Title: Dynamics of the trade balance: In search of the J-curve using a structural gravity approach
Authors: Harald Badinger - Vienna University of Economics and Business (Austria)
Aurelien Fichet de Clairfontaine - Vienna University of Economics and Business (Austria) [presenting]
Abstract: In theory, the depreciation of a country's currency is supposed to lead to a negative short-run effect on the trade balance due to increased import prices, and to positive medium-run effects, triggered by subsequent responses to changes in relative prices of imports and exports (i.e., the quantity effect). A quantity effect that is large enough to offset the negative short-run price effects results in a (net) improvement of the trade balance after a depreciation: this relationship is dubbed as J-curve effect.

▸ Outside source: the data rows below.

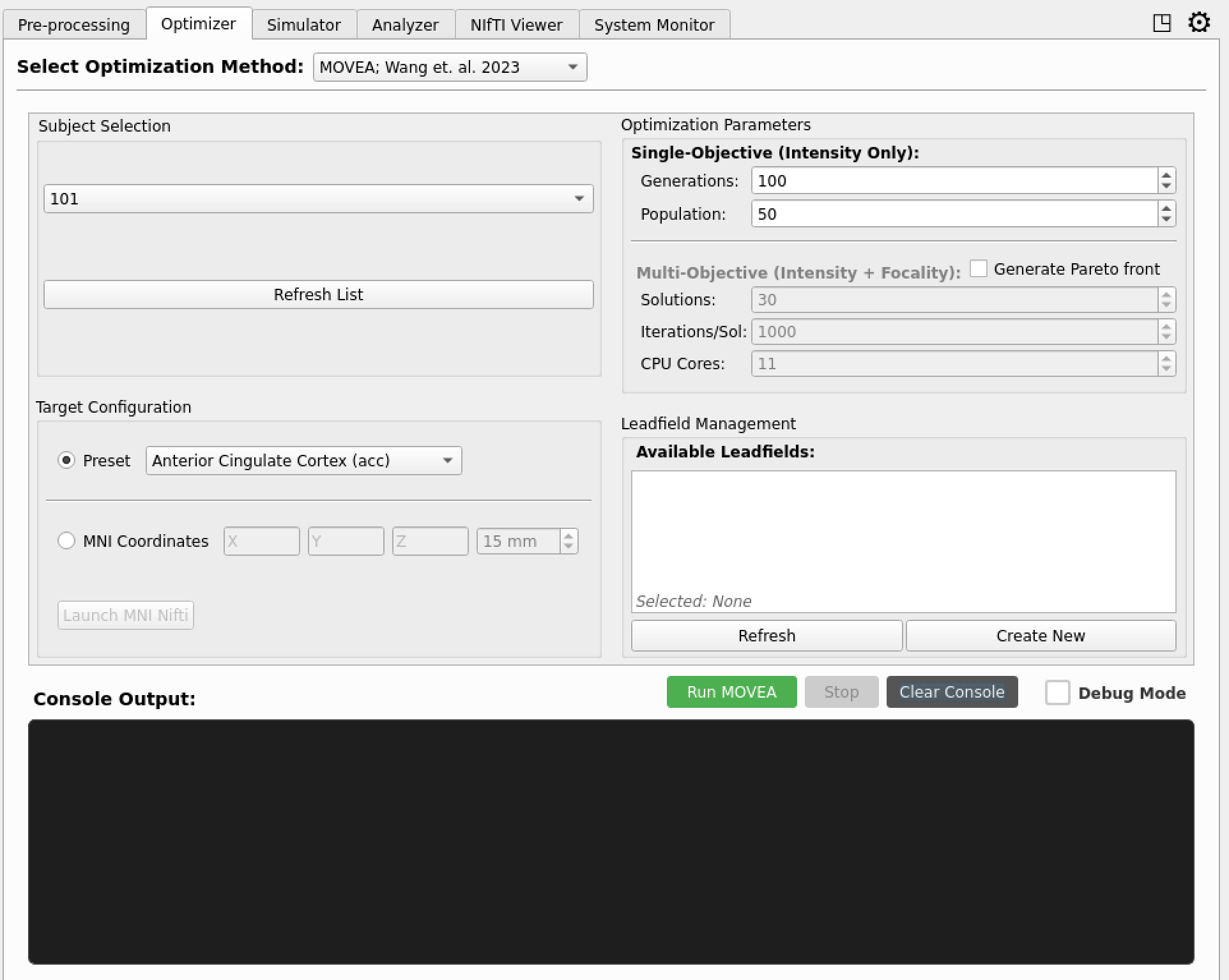Turn on Debug Mode
Viewport: 1229px width, 980px height.
point(1058,693)
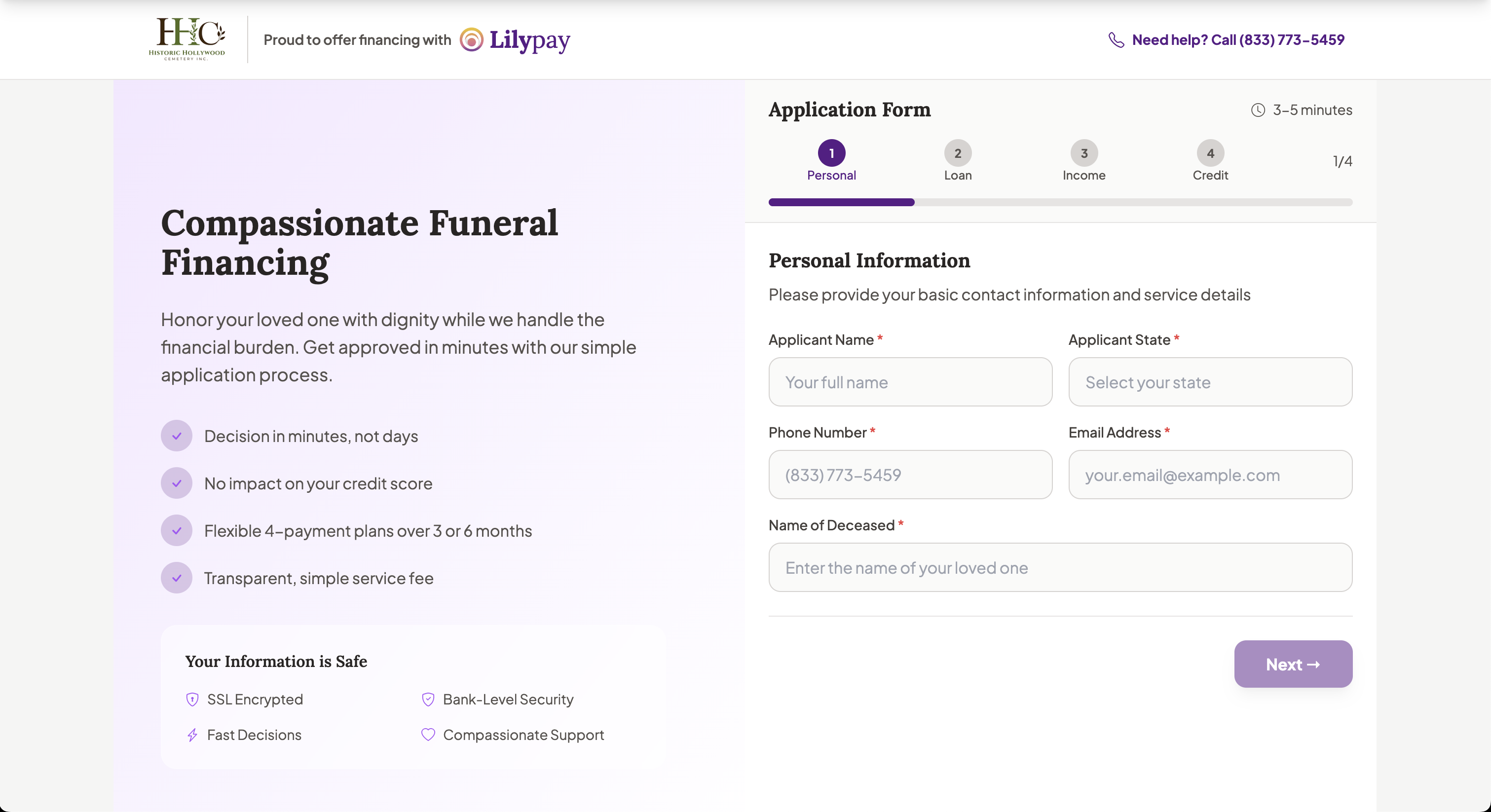Click checkmark beside Decision in minutes
Screen dimensions: 1491x812
(x=177, y=436)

A structural gravity approach is used, specifying currency movements as component of trade costs, in order to derive an empirical trade balance model, which incorporates multilateral resistance terms and accounts for the cross-country variation in the magnitude of the exchange rate pass-through into import (export) price. The model then is estimated using monthly bilateral trade flows between 39 OECD countries, disaggregated into ninety-seven commodity sectors, over the period 2010M1-2015M12. The results support the existence of a pooled J-curve across countries and commodity sectors; at the same time they point to considerable heterogeneity in the effects across countries and industries below the surface of aggregate data.